If a law required were passed that required all males to undergo a vasectomy that was only to be reversed when they were certain they wanted children, the uproar would be heard round the world. Bodily integrity and the right to make such intimate, personal decisions would be called a “sacred right”- and that bodily integrity is at the core of the pro-choice position.

The word “victim” has several meanings and shades, and in the case of contraception and abortion, is used to emotionally manipulate the girl or woman making the decision. Making abortion illegal is telling the people of a nation that they and the nation have permission to commandeer an already born human being’s body and hold it prisoner for 19 years, subject to even more laws should that person fail to properly provide and care for the child they have been forced to have, no matter whether the person forced to be a parent is fit for, suited for, desirous of or capable of taking care of said child. That would, in essence, create two victims, leaving us all to have to decide which “victim” is more deserving to be considered a “whole” human being with rights… an argument we never hear when discussing male entitlement to, or sexual violence against, females, which is in itself interesting.

“It is a poverty to decide that a child must die so that you may live as you wish.” Mother Theresa

This idea that a girl or woman decides to have an abortion so she can ‘live as she wishes” is misleading- and ingenuous. It implies that the female has had a choice for pregnancy and then decided she didn’t want it- and she should just accept it.

It implies the female in question is old enough to carry a pregnancy to term without consequences to her own life, both physical and psychological- and she should just accept the consequences.

It implies the female has the capacity and means to raise a child into adulthood; it implies that the female does not already experience starvation, poverty, homelessness, hopelessness, or abuse- and if she does, she should just accept starvation and deprivation for both herself and the child.

It implies the female can lives as she wishes, ignoring completely that in many countries, under certain religions, and under some laws, females are not only not allowed to live as they wish, but are forced into lives of pain and suffering and enslavement- and in every case, the female should just allow her oppression and enslavement and suffer, even at times suffer for someone else’s belief that she should suffer.

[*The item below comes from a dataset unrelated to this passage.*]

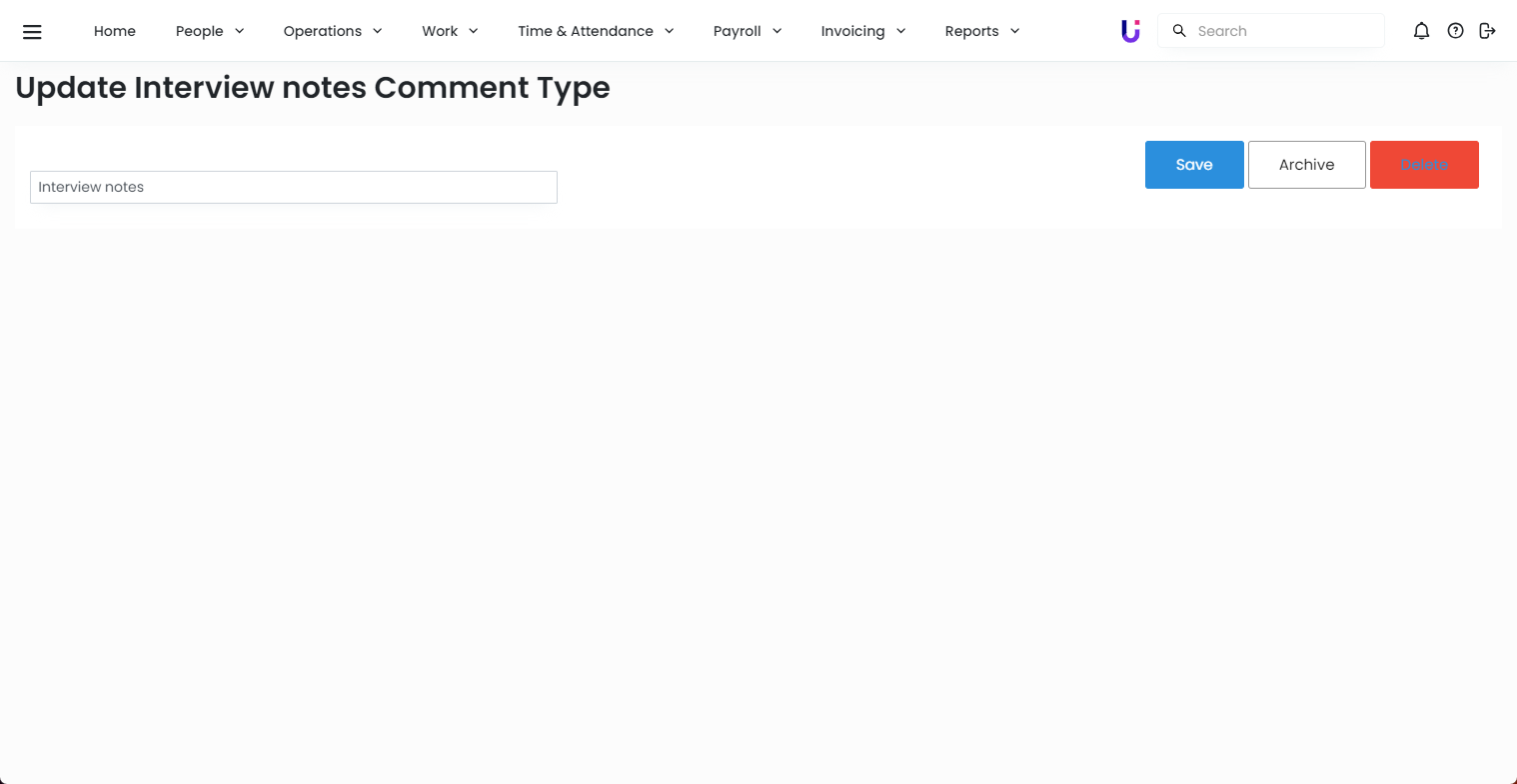Click the logout icon
Screen dimensions: 1517x784
coord(1487,31)
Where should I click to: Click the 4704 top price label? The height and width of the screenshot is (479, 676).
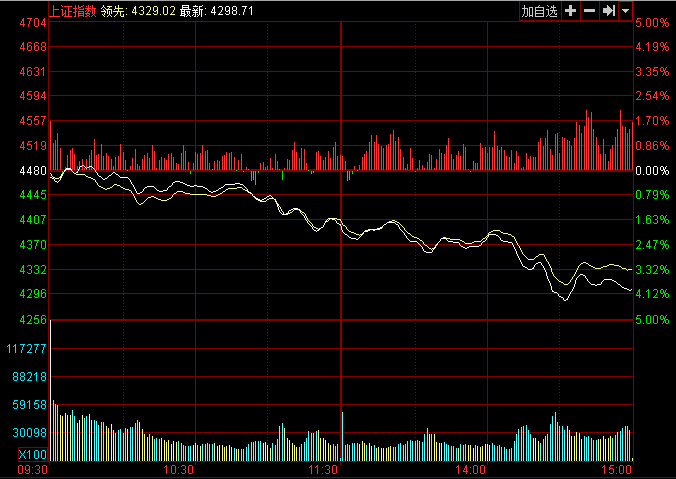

What I find interesting is that so many women (never mind men!) who have never suffered, or who have never been deprived, or never experienced the reality of poverty, hunger or being controlled, are so willing to place other women under control and demand they endure what the speaker often has never endured, and in the case of males, never will endure. In doing this, the children, too, are just as condemned as the mother, in multiple ways.

“If we lived in a culture that valued women’s autonomy and in which men and women practiced cooperative birth control, the abortion issue would be moot.”  Christiane Northrup

Part of the solution is to establish and train all our children, boys and girls alike, that there is equality in the nation and that responsibility for pregnancy and contraceptive use is a mutual responsibility.

To teach them that incest and rape is illegal and against every moral code, and they have a right to say no to adults and older children, and will be safe should they report the offenders. We must shape our laws, enforcement and society to reflect that mindset and culture.

And finally, for those girls and women who choose to keep the child, whatever the circumstances, the nation and the people must be willing to step up to the plate to ensure that, should a parent be unable to provide properly and to a good standard for the child, the state will pick up the tab and ensure that each citizen born has proper food, shelter, clothing, education, and opportunities and hope for a future.